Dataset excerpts
▬▬▬

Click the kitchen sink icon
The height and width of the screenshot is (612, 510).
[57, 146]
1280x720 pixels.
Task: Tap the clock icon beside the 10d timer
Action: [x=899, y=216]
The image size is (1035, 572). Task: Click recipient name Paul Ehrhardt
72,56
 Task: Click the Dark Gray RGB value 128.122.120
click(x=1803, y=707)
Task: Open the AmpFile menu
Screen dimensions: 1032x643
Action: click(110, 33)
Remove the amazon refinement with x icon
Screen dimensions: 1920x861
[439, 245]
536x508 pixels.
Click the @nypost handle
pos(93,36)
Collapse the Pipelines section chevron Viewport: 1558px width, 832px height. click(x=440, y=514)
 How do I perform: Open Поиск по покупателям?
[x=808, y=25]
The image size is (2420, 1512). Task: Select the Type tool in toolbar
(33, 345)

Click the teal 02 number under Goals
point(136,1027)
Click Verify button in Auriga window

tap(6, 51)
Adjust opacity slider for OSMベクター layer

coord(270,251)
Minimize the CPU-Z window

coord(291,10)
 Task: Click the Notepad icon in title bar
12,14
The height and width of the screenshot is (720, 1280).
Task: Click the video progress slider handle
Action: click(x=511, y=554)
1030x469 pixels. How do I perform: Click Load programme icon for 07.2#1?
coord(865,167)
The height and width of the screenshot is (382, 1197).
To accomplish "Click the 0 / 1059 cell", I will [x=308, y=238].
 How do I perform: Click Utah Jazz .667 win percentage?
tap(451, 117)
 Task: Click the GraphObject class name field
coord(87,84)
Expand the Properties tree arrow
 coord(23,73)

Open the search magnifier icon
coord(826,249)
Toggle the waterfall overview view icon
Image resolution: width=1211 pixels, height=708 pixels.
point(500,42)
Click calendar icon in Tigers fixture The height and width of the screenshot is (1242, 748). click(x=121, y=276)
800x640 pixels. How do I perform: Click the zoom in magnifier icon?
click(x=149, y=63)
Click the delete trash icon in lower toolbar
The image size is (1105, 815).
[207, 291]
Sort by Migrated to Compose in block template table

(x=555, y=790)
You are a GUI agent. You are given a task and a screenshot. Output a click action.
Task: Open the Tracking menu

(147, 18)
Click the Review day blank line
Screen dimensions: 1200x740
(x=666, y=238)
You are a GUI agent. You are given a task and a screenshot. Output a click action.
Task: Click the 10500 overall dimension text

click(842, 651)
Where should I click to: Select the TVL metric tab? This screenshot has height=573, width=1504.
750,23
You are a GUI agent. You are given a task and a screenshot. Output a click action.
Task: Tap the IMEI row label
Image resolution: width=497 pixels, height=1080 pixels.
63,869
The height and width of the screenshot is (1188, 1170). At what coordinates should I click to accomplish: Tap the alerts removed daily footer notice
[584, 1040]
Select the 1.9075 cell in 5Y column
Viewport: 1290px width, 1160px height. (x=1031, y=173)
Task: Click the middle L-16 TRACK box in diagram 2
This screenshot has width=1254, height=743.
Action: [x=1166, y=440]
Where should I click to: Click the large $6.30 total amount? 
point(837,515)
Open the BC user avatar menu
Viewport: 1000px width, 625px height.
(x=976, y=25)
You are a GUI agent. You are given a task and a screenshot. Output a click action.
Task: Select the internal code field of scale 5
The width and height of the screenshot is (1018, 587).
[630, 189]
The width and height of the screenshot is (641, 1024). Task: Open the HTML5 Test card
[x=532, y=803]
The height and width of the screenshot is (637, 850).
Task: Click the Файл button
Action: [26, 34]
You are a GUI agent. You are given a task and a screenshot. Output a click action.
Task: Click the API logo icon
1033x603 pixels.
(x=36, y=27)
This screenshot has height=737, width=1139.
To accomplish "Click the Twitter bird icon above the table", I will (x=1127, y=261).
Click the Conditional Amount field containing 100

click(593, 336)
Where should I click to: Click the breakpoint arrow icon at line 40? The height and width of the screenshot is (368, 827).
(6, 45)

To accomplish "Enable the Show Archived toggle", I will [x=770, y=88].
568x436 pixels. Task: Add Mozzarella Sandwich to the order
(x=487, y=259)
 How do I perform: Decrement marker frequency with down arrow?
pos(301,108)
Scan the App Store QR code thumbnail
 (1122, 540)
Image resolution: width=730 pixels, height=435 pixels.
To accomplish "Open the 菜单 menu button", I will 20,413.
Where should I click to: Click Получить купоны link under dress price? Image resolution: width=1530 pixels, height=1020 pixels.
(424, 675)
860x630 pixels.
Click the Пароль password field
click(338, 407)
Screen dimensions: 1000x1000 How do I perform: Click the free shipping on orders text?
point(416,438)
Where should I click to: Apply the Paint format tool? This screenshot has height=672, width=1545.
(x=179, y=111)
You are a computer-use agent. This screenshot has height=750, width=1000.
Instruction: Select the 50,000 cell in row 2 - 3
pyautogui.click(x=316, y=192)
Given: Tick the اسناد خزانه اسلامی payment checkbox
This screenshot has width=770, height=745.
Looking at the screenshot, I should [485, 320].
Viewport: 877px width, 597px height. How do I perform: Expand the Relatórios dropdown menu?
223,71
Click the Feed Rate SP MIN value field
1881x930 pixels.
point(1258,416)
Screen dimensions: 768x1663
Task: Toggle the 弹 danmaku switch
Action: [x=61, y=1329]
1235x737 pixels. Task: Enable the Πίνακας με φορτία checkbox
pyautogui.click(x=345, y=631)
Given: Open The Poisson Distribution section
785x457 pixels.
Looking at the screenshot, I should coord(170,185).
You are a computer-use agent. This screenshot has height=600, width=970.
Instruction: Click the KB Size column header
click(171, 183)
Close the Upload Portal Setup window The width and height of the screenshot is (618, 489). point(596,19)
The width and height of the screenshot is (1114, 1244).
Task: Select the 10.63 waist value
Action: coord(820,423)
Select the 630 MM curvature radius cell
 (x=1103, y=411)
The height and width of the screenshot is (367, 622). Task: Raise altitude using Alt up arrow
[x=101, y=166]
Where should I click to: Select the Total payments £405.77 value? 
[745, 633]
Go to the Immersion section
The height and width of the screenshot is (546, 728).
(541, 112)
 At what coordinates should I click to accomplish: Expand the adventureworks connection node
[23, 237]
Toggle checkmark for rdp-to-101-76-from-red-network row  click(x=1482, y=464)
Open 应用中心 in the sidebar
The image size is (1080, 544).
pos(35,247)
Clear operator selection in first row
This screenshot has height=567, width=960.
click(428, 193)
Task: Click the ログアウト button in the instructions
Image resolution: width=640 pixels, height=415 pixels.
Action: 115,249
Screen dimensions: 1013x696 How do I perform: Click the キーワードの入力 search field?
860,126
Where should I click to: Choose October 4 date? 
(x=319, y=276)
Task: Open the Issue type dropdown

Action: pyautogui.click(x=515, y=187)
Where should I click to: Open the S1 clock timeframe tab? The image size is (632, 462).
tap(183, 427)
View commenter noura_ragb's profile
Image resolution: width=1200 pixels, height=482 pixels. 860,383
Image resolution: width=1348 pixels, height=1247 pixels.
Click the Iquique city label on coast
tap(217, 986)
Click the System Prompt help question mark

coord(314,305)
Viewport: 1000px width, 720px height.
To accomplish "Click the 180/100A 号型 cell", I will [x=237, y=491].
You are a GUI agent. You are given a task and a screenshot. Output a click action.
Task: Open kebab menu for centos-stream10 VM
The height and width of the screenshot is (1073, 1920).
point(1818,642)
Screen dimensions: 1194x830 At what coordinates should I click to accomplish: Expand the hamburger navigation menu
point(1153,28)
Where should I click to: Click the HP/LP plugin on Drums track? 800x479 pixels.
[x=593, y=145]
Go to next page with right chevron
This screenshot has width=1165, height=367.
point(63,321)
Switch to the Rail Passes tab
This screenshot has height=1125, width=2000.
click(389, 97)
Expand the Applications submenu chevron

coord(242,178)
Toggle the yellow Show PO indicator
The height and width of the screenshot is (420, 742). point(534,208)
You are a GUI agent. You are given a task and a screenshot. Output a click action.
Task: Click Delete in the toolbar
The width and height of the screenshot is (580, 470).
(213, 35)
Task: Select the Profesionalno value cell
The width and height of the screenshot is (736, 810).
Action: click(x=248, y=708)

▬▬▬

• _The problem_: Please return exactly the lines from the one containing "This screenshot has width=1165, height=367." through the end of the entries above, adding no other line.

• _Your response_:
This screenshot has width=1165, height=367.
point(63,321)
Switch to the Rail Passes tab
This screenshot has height=1125, width=2000.
click(389, 97)
Expand the Applications submenu chevron

coord(242,178)
Toggle the yellow Show PO indicator
The height and width of the screenshot is (420, 742). point(534,208)
You are a GUI agent. You are given a task and a screenshot. Output a click action.
Task: Click Delete in the toolbar
The width and height of the screenshot is (580, 470).
(213, 35)
Task: Select the Profesionalno value cell
The width and height of the screenshot is (736, 810).
Action: click(x=248, y=708)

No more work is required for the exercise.